Soderberg takes us to many different parts of Maryland. She visits Silver Spring,
where Jubal Early rode 'round the capital and exchanged shots with Lincoln
at Fort Stevens. She notes the many significant spots in Baltimore, especially
the train station where Lincoln changed cars before secretly coming into the
capital for his first inauguration. Of course, she includes Antietam Battlefield;
the prisoner of war camp at Point Lookout; the route to and the retreat from
Gettysburg, where Robert E. Lee found little sympathy for the Southern cause
from western Marylanders. In contrast, she shows us the coves and inlets of
the Eastern Shore, where Confederate sympathizers there helped John Wilkes
Booth escape into Virginia. Also, she lists the many military encampments in
Rockville, Darnestown, Hagerstown, and Williamsport. Civil War cemeteries are
located in every sector of the state.
For
those who prefer personalities to biographies, Soderberg
includes short biographies of famous Civil War Marylanders.
The true value of the book is how Soderberg integrates the
locations and the people with the significance of the events.

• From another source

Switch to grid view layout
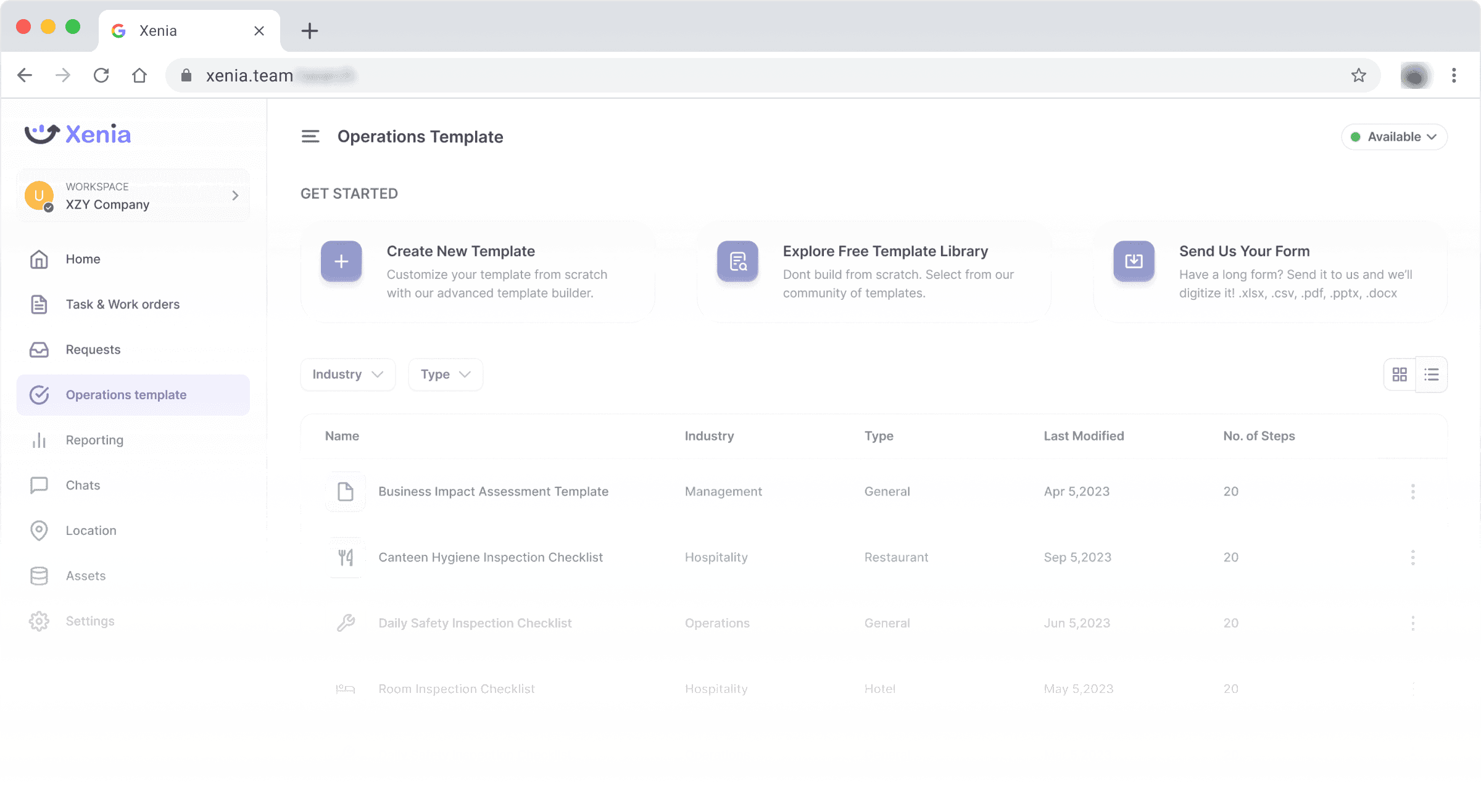Image resolution: width=1481 pixels, height=812 pixels. [x=1400, y=375]
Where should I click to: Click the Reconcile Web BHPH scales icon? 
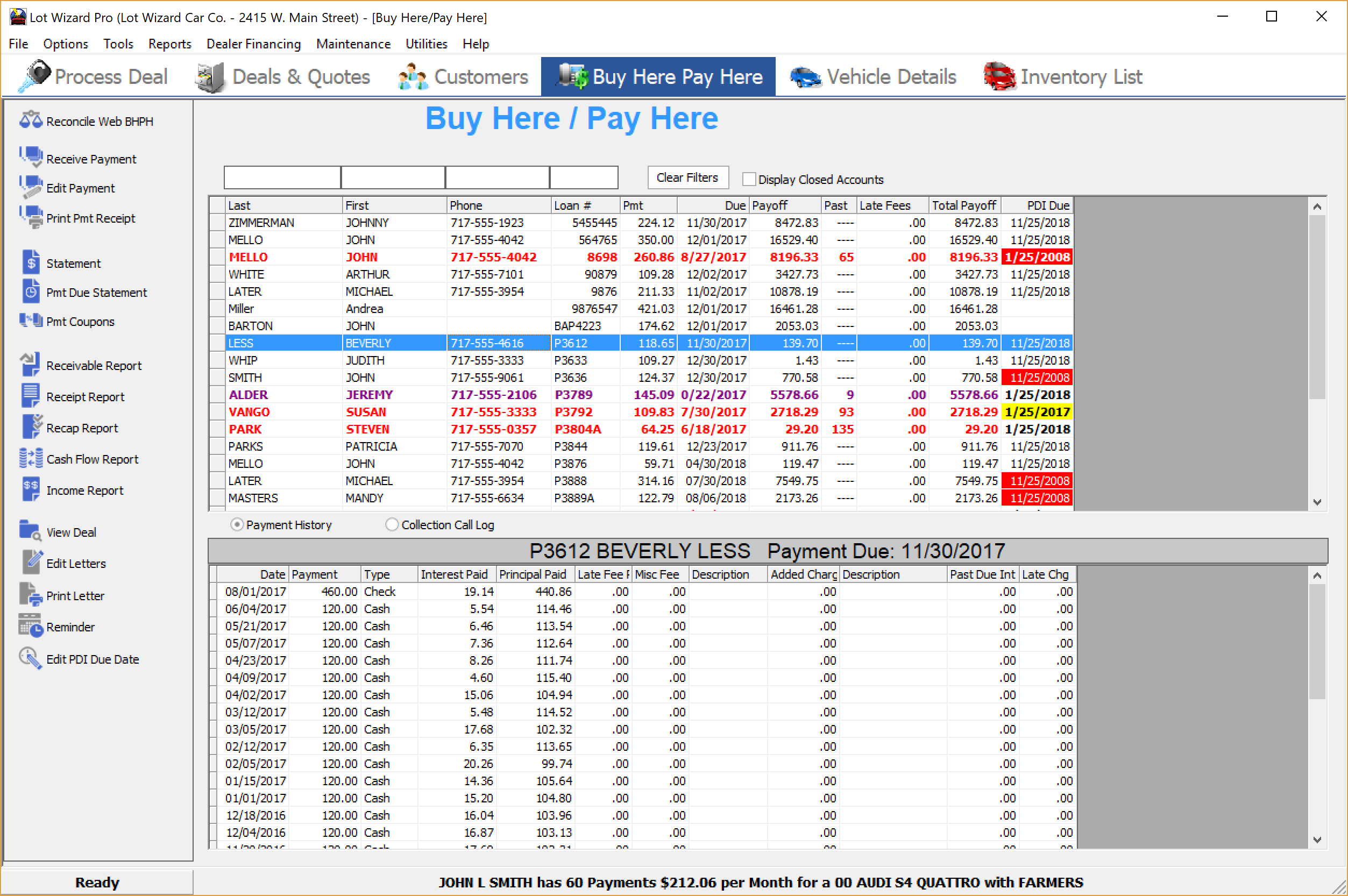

She brings home to us that "the ghosts of the Civil War
walk many paths in Maryland, not just the hallowed ground
of battlefields."
Soderberg brings the Civil War very close, to the point that, "you are drawn
to these places ... you understand them through your senses what you cannot
glean from books ... but you experience, and that experience is then yours
alone ..." After reading this book, you won't pass a present-day
highway exit in Maryland without being reminded of the Civil War.